An assistant chief in the investigations unit of the Allegheny County District Attorney’s Office was charged last week with breaking into the home of a colleague he previously dated and assaulting her.
Richard McDonald, 56, of Oakdale, is charged with burglary, simple assault, harassment and recklessly endangering another person.
A spokesperson for District Attorney Stephen A. Zappala Jr. said McDonald, who was hired by the office in May 2018, has been suspended with pay.
“Due to this being a personnel matter, this office will have no further comment,” the spokesperson said.
McDonald is being prosecuted by the state Attorney General’s Office, where he once worked.
McDonald was released on $50,000 unsecured bond. A preliminary hearing is scheduled for Dec. 2 at Pittsburgh Municipal Court.
Attorney Robert Del Greco Jr., who represents McDonald, said on Monday he could not comment on the charges.
According to the criminal complaint, around 1:15 p.m. on Wednesday, Pittsburgh police were called to a house in the city’s Oakwood neighborhood in the West End for a burglary.

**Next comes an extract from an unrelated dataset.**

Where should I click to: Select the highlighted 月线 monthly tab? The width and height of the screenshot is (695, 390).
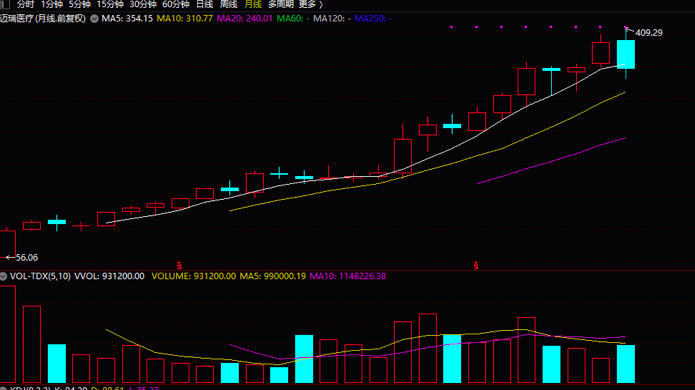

When officers arrived, the homeowner said McDonald, who she previously dated, had walked into her home that afternoon and assaulted her and a man.
According to the criminal complaint, McDonald arrived at the house that afternoon and knocked on the door. When he got no answer, he walked away, according to police.
A few minutes later, McDonald returned and entered the house through the front door, the complaint said.
The two alleged victims, who were upstairs at the time, heard a man’s voice and went to the top of the stairwell where they said they saw McDonald.
Then, police said, McDonald ran up the stairs, pushed the woman aside and punched the man in the mouth.
McDonald, the complaint continued, then dragged the woman down the steps by her hair.
Police said McDonald pulled a gun and pointed it at the man, who responded, “‘What, are you going to shoot me?’”
McDonald then left, according to police.
The woman told police McDonald may have had a key to the house from when they dated in 2018.
As police were watching video from the Ring doorbell camera on the homeowner’s phone, McDonald called her, police said, adding that she did not answer.
McDonald was a Pittsburgh police officer from 1989 through 2002 and then worked as a special agent with the Pennsylvania Attorney General’s Office until 2006, according to court documents.
In 2007, according to a lawsuit McDonald filed in federal court, he was hired to be the chief of police for Ellwood City.
However, the Pennsylvania State Police through the Municipal Police Officers Education and Training Commission, would not recertify McDonald as a police officer because he was taking a pain medication prescribed for him after he was injured in a line-of-duty accident.
McDonald served as Ellwood City public safety director for about 18 months and sued state police over the decision not to recertify him. A federal judge in Pittsburgh ruled in the commission’s favor in 2012.